• [To be done]
Reproduce every line of the material below as a numbered list, omitting any blank lines.

• [Extracted information]

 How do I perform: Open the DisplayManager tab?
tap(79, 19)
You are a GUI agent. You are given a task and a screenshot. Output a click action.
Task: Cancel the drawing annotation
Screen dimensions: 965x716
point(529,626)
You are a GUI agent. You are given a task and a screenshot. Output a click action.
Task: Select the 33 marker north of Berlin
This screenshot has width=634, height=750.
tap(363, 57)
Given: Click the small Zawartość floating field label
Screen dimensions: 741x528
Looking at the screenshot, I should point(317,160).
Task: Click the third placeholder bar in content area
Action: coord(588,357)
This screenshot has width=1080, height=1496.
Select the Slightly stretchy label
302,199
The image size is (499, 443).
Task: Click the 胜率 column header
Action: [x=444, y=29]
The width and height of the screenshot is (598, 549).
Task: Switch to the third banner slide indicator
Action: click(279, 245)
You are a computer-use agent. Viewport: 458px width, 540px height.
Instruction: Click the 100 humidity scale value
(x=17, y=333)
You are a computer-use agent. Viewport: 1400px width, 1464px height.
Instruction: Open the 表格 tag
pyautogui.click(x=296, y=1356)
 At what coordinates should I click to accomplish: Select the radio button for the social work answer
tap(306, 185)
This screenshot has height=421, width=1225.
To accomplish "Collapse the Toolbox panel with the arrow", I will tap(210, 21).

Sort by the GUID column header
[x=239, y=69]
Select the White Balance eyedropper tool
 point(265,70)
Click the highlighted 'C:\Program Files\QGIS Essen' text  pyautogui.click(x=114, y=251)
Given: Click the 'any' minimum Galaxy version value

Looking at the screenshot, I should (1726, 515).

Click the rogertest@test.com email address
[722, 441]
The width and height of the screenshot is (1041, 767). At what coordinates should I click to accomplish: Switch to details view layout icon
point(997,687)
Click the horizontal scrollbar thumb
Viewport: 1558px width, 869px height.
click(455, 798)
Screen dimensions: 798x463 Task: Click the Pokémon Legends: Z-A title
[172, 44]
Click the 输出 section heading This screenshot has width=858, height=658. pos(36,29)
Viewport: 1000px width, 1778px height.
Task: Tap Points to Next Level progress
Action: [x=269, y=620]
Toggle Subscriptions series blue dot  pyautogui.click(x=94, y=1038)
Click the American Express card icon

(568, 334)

• [Solution]
1.  How do I perform: Open the DisplayManager tab?
2. tap(79, 19)
3. You are a GUI agent. You are given a task and a screenshot. Output a click action.
4. Task: Cancel the drawing annotation
5. Screen dimensions: 965x716
6. point(529,626)
7. You are a GUI agent. You are given a task and a screenshot. Output a click action.
8. Task: Select the 33 marker north of Berlin
9. This screenshot has width=634, height=750.
10. tap(363, 57)
11. Given: Click the small Zawartość floating field label
12. Screen dimensions: 741x528
13. Looking at the screenshot, I should point(317,160).
14. Task: Click the third placeholder bar in content area
15. Action: coord(588,357)
16. This screenshot has width=1080, height=1496.
17. Select the Slightly stretchy label
18. 302,199
19. The image size is (499, 443).
20. Task: Click the 胜率 column header
21. Action: [x=444, y=29]
22. The width and height of the screenshot is (598, 549).
23. Task: Switch to the third banner slide indicator
24. Action: click(279, 245)
25. You are a computer-use agent. Viewport: 458px width, 540px height.
26. Instruction: Click the 100 humidity scale value
27. (x=17, y=333)
28. You are a computer-use agent. Viewport: 1400px width, 1464px height.
29. Instruction: Open the 表格 tag
30. pyautogui.click(x=296, y=1356)
31.  At what coordinates should I click to accomplish: Select the radio button for the social work answer
32. tap(306, 185)
33. This screenshot has height=421, width=1225.
34. To accomplish "Collapse the Toolbox panel with the arrow", I will tap(210, 21).
35. Sort by the GUID column header
36. [x=239, y=69]
37. Select the White Balance eyedropper tool
38.  point(265,70)
39. Click the highlighted 'C:\Program Files\QGIS Essen' text  pyautogui.click(x=114, y=251)
40. Given: Click the 'any' minimum Galaxy version value
41. Looking at the screenshot, I should (1726, 515).
42. Click the rogertest@test.com email address
43. [722, 441]
44. The width and height of the screenshot is (1041, 767). At what coordinates should I click to accomplish: Switch to details view layout icon
45. point(997,687)
46. Click the horizontal scrollbar thumb
47. Viewport: 1558px width, 869px height.
48. click(455, 798)
49. Screen dimensions: 798x463 Task: Click the Pokémon Legends: Z-A title
50. [172, 44]
51. Click the 输出 section heading This screenshot has width=858, height=658. pos(36,29)
52. Viewport: 1000px width, 1778px height.
53. Task: Tap Points to Next Level progress
54. Action: [x=269, y=620]
55. Toggle Subscriptions series blue dot  pyautogui.click(x=94, y=1038)
56. Click the American Express card icon
57. (568, 334)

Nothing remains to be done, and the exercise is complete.